__Action item__. Restate each entry word for word, leaving nothing out.

(Collected data entries)
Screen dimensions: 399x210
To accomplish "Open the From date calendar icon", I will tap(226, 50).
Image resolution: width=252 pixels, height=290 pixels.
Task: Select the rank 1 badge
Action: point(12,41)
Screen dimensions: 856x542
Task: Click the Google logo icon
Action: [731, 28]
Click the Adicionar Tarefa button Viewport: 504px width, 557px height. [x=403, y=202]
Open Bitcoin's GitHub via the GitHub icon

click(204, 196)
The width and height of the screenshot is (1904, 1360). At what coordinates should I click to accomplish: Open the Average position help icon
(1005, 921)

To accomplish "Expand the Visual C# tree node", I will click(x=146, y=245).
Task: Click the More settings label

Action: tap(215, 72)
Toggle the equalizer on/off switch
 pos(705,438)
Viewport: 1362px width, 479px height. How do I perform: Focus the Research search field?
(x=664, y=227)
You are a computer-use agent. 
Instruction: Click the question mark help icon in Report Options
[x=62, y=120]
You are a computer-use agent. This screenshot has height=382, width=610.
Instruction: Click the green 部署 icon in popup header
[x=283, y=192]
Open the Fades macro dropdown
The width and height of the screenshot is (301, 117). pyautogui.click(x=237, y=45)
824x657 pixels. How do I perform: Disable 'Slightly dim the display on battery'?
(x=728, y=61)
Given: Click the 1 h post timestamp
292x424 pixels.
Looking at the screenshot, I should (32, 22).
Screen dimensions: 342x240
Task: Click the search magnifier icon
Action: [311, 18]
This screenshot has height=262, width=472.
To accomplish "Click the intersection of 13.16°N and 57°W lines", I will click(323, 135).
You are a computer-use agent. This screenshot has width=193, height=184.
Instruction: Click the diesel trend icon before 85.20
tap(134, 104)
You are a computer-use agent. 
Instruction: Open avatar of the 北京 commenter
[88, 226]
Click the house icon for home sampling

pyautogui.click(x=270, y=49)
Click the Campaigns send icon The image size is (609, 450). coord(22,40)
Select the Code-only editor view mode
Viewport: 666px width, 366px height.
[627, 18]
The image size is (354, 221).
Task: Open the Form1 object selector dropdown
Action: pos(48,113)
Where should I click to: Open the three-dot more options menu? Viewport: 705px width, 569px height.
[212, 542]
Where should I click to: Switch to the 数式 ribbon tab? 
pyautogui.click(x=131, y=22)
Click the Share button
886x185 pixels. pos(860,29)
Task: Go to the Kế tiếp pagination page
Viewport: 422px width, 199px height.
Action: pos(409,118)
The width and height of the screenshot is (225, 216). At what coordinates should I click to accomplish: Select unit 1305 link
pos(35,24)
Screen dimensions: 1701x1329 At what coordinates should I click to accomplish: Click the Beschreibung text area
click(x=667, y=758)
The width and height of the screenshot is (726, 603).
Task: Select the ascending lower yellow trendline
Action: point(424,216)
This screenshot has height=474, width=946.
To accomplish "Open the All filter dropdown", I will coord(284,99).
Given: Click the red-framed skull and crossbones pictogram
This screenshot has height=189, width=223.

__Response to this task__.
Screen dimensions: 399x210
To accomplish "Open the From date calendar icon", I will tap(226, 50).
Image resolution: width=252 pixels, height=290 pixels.
Task: Select the rank 1 badge
Action: point(12,41)
Screen dimensions: 856x542
Task: Click the Google logo icon
Action: [731, 28]
Click the Adicionar Tarefa button Viewport: 504px width, 557px height. [x=403, y=202]
Open Bitcoin's GitHub via the GitHub icon

click(204, 196)
The width and height of the screenshot is (1904, 1360). At what coordinates should I click to accomplish: Open the Average position help icon
(1005, 921)

To accomplish "Expand the Visual C# tree node", I will click(x=146, y=245).
Task: Click the More settings label

Action: tap(215, 72)
Toggle the equalizer on/off switch
 pos(705,438)
Viewport: 1362px width, 479px height. How do I perform: Focus the Research search field?
(x=664, y=227)
You are a computer-use agent. 
Instruction: Click the question mark help icon in Report Options
[x=62, y=120]
You are a computer-use agent. This screenshot has height=382, width=610.
Instruction: Click the green 部署 icon in popup header
[x=283, y=192]
Open the Fades macro dropdown
The width and height of the screenshot is (301, 117). pyautogui.click(x=237, y=45)
824x657 pixels. How do I perform: Disable 'Slightly dim the display on battery'?
(x=728, y=61)
Given: Click the 1 h post timestamp
292x424 pixels.
Looking at the screenshot, I should (32, 22).
Screen dimensions: 342x240
Task: Click the search magnifier icon
Action: [311, 18]
This screenshot has height=262, width=472.
To accomplish "Click the intersection of 13.16°N and 57°W lines", I will click(323, 135).
You are a computer-use agent. This screenshot has width=193, height=184.
Instruction: Click the diesel trend icon before 85.20
tap(134, 104)
You are a computer-use agent. 
Instruction: Open avatar of the 北京 commenter
[88, 226]
Click the house icon for home sampling

pyautogui.click(x=270, y=49)
Click the Campaigns send icon The image size is (609, 450). coord(22,40)
Select the Code-only editor view mode
Viewport: 666px width, 366px height.
[627, 18]
The image size is (354, 221).
Task: Open the Form1 object selector dropdown
Action: pos(48,113)
Where should I click to: Open the three-dot more options menu? Viewport: 705px width, 569px height.
[212, 542]
Where should I click to: Switch to the 数式 ribbon tab? 
pyautogui.click(x=131, y=22)
Click the Share button
886x185 pixels. pos(860,29)
Task: Go to the Kế tiếp pagination page
Viewport: 422px width, 199px height.
Action: pos(409,118)
The width and height of the screenshot is (225, 216). At what coordinates should I click to accomplish: Select unit 1305 link
pos(35,24)
Screen dimensions: 1701x1329 At what coordinates should I click to accomplish: Click the Beschreibung text area
click(x=667, y=758)
The width and height of the screenshot is (726, 603).
Task: Select the ascending lower yellow trendline
Action: point(424,216)
This screenshot has height=474, width=946.
To accomplish "Open the All filter dropdown", I will coord(284,99).
Given: Click the red-framed skull and crossbones pictogram
This screenshot has height=189, width=223.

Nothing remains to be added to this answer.